The girls aren’t sculpted and dressed to satisfy a male onlooker, as they are in every single Victoria’s Secret advertisement, nor are they stylized to be high-end fashion. These girls were probably shot in their homes, in hallways with doors and windows in plain sight. They didn’t have to try hard to pose — they’re lying comfortably in beds, maybe playing dress-up with sunglasses or playfully hiding behind curtains.
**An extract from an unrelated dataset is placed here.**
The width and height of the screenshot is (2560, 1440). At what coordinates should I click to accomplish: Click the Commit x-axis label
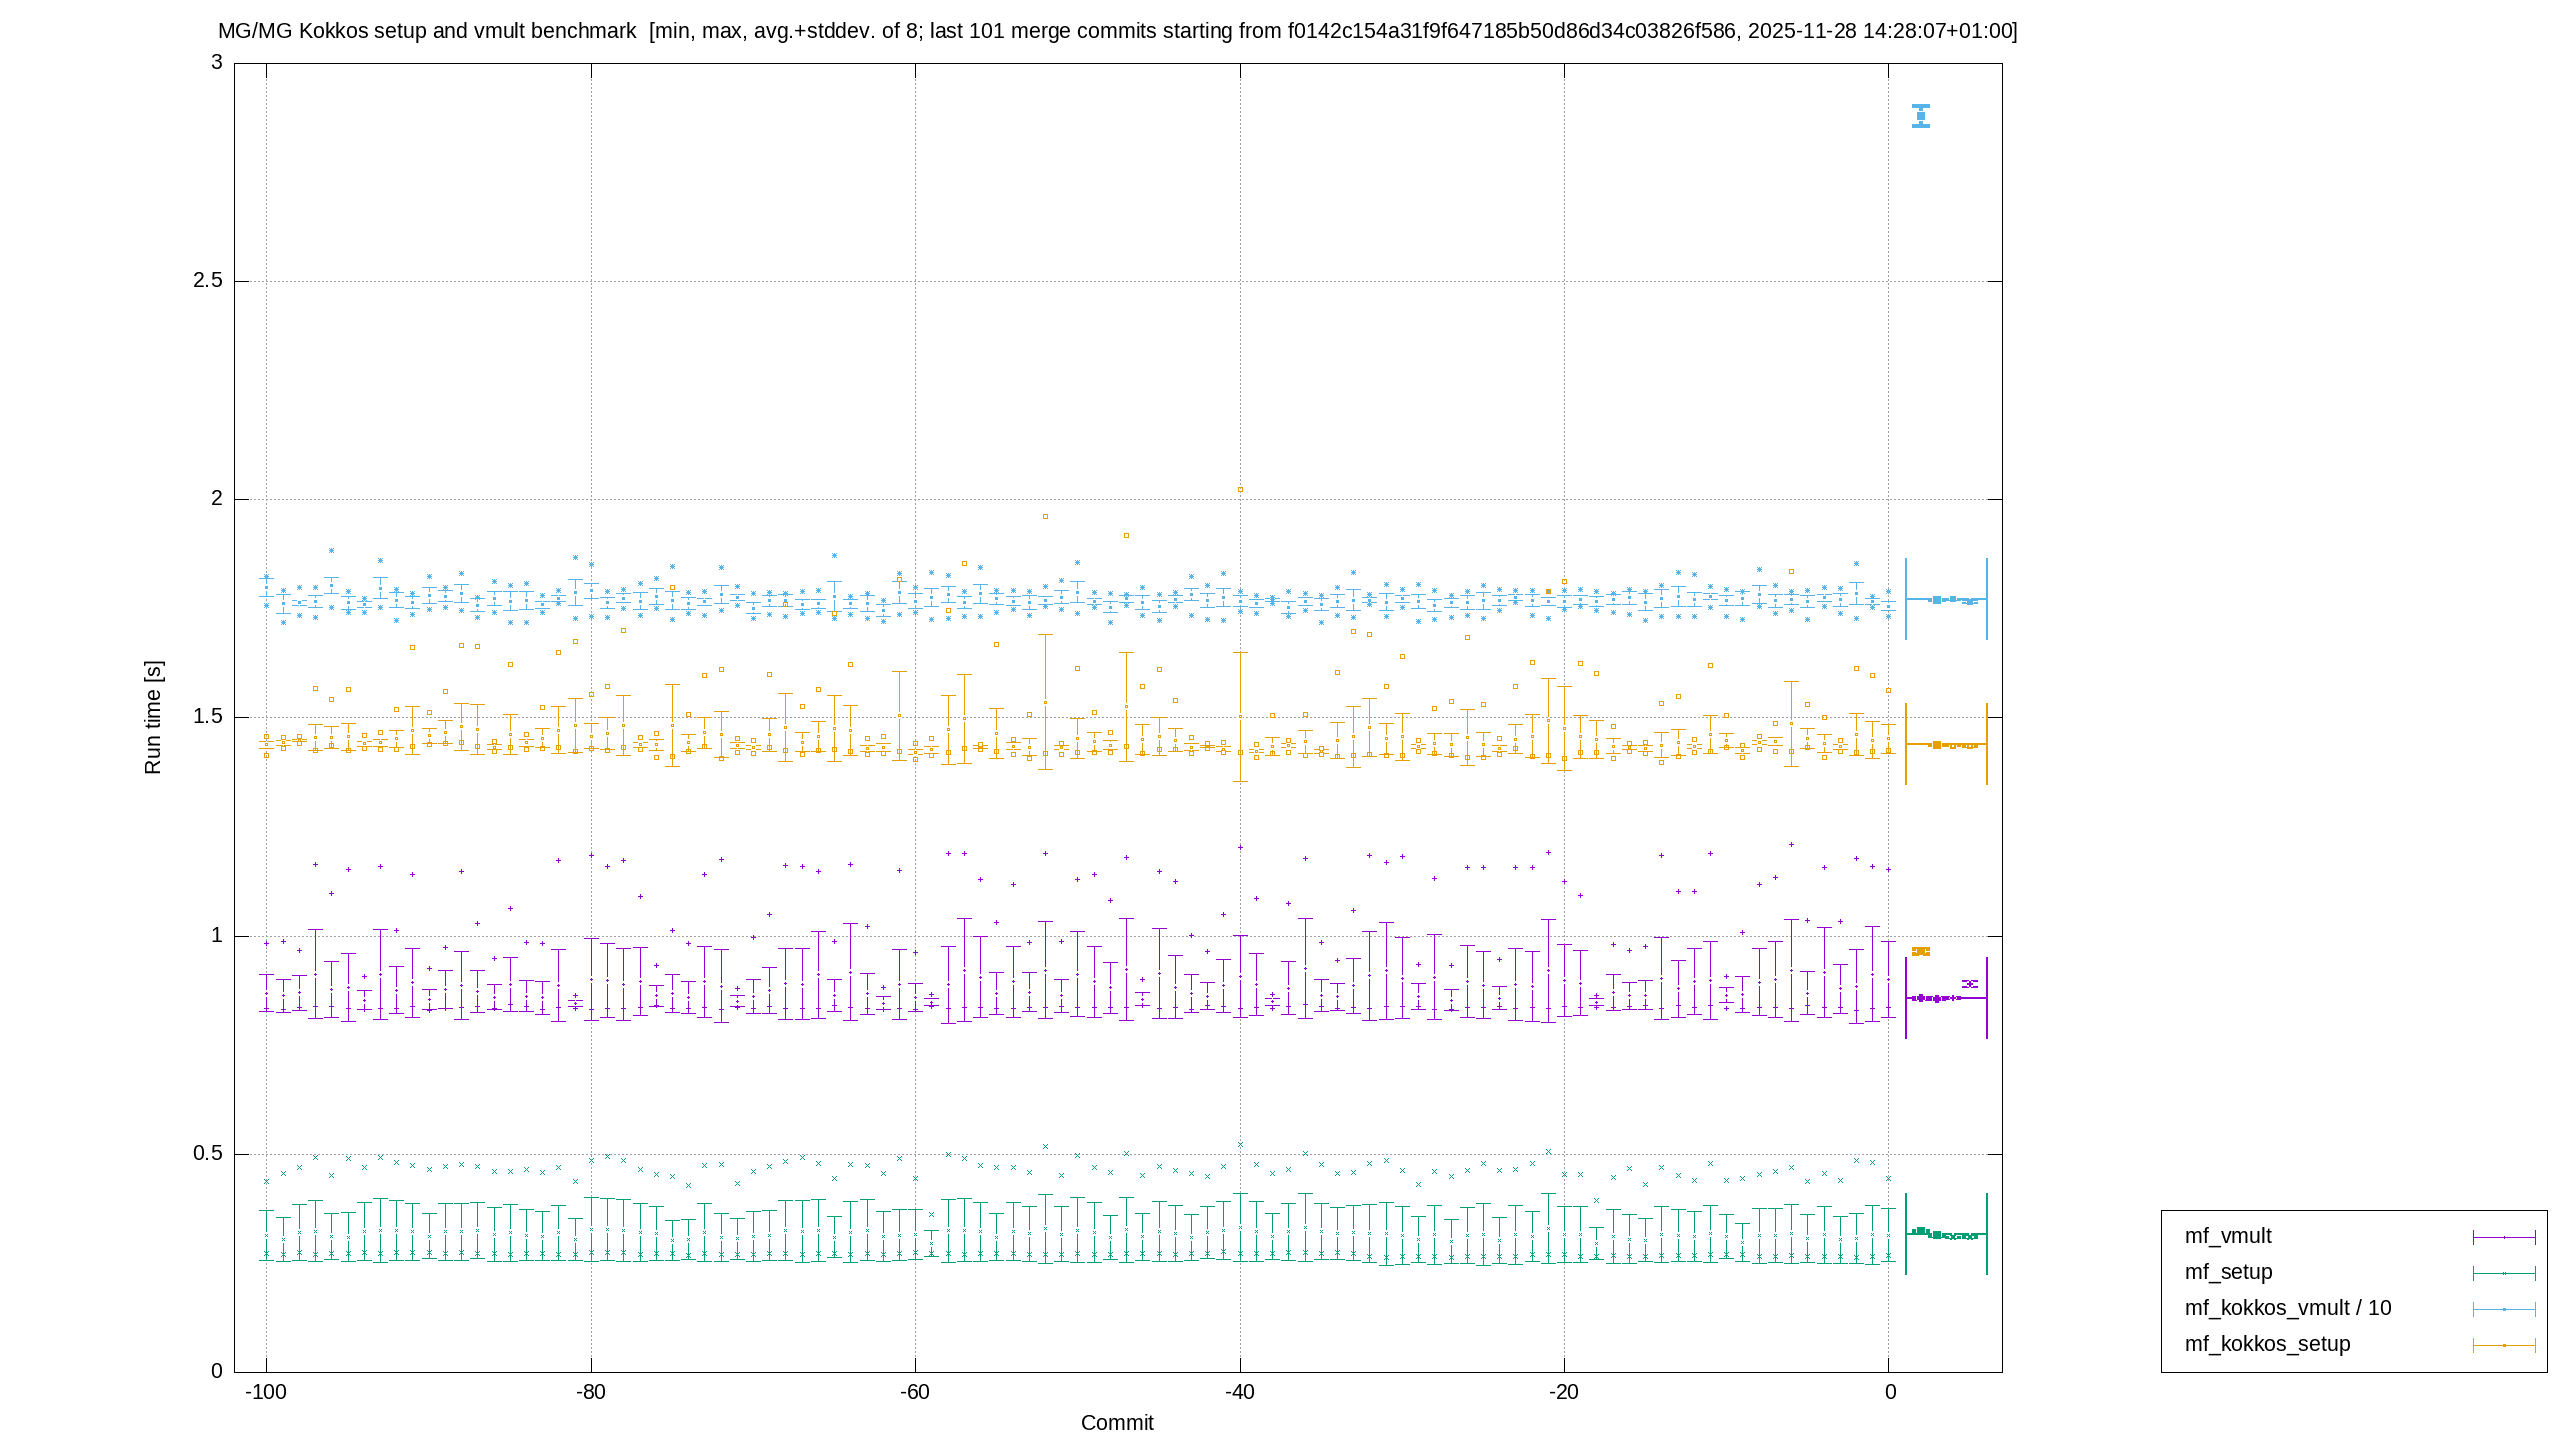pyautogui.click(x=1117, y=1423)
Or they’re lying in the back of a car and just hanging out. I can’t even recall the number of times I’ve seen my friends, both male and female, sprawled out on a couch, the ground, the backseat of a car; people tend to take advantage of their flexibility, especially given California heat. The camera angles may be deliberately varied in order to bring different parts into focus — legs, breasts, faces, arms, knees — but they definitely do not privilege a male gaze. They’re natural angles capturing the fact that humans often don’t meet each other at full-frontal angles, regardless of gender and relationship.

True, it’s not just the online albums but printed ads that have truly drawn the ire of feminists and conservatives alike, ads which have focused solely on body parts, Dov Charney’s exposed penis or expressions of ecstasy. But in the context of MTV reality shows’ descent into soft core and this generation’s tendency to bare almost all on MySpace, the images hardly come as a surprise. Nor do they come off as demeaning; all they really spell out is poor marketing in the larger media landscape.

My advice to American Apparel? Cut down on the uninteresting close-ups, and create more photo features of males, in order to bring balance to the photos and broaden the subject matter. In the meantime, if some photos are partial to the buttocks or feet, let it be, because when it comes to perceiving the physical world, human eyes don’t automatically zoom out.